Return every one of the rows below verbatim, leaving each line unchanged.

== Provided records

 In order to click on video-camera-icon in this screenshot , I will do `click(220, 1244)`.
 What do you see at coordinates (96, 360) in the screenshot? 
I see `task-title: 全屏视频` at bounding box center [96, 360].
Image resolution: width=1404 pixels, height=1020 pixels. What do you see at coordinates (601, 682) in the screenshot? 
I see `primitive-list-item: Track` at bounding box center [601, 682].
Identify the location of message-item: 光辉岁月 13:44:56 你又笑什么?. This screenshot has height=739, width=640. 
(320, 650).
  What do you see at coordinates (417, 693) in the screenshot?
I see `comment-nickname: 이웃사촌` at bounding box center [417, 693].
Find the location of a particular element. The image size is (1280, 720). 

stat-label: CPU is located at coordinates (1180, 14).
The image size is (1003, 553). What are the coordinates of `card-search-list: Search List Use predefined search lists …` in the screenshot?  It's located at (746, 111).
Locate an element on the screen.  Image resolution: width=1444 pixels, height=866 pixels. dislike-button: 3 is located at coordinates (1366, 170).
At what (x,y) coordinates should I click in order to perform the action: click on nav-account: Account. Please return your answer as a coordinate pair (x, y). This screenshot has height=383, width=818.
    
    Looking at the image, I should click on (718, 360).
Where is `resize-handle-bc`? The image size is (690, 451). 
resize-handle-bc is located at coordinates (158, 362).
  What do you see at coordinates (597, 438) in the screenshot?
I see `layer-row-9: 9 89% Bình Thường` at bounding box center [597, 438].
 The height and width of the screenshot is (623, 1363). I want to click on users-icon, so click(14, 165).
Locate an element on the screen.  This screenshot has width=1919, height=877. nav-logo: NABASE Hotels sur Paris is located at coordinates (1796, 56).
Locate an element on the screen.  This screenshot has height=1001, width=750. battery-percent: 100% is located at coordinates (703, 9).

====

Answer space:
 In order to click on video-camera-icon in this screenshot , I will do `click(220, 1244)`.
 What do you see at coordinates (96, 360) in the screenshot? 
I see `task-title: 全屏视频` at bounding box center [96, 360].
Image resolution: width=1404 pixels, height=1020 pixels. What do you see at coordinates (601, 682) in the screenshot? 
I see `primitive-list-item: Track` at bounding box center [601, 682].
Identify the location of message-item: 光辉岁月 13:44:56 你又笑什么?. This screenshot has height=739, width=640. 
(320, 650).
  What do you see at coordinates (417, 693) in the screenshot?
I see `comment-nickname: 이웃사촌` at bounding box center [417, 693].
Find the location of a particular element. The image size is (1280, 720). 

stat-label: CPU is located at coordinates (1180, 14).
The image size is (1003, 553). What are the coordinates of `card-search-list: Search List Use predefined search lists …` in the screenshot?  It's located at (746, 111).
Locate an element on the screen.  Image resolution: width=1444 pixels, height=866 pixels. dislike-button: 3 is located at coordinates (1366, 170).
At what (x,y) coordinates should I click in order to perform the action: click on nav-account: Account. Please return your answer as a coordinate pair (x, y). This screenshot has height=383, width=818.
    
    Looking at the image, I should click on (718, 360).
Where is `resize-handle-bc`? The image size is (690, 451). 
resize-handle-bc is located at coordinates (158, 362).
  What do you see at coordinates (597, 438) in the screenshot?
I see `layer-row-9: 9 89% Bình Thường` at bounding box center [597, 438].
 The height and width of the screenshot is (623, 1363). I want to click on users-icon, so click(14, 165).
Locate an element on the screen.  This screenshot has width=1919, height=877. nav-logo: NABASE Hotels sur Paris is located at coordinates (1796, 56).
Locate an element on the screen.  This screenshot has height=1001, width=750. battery-percent: 100% is located at coordinates (703, 9).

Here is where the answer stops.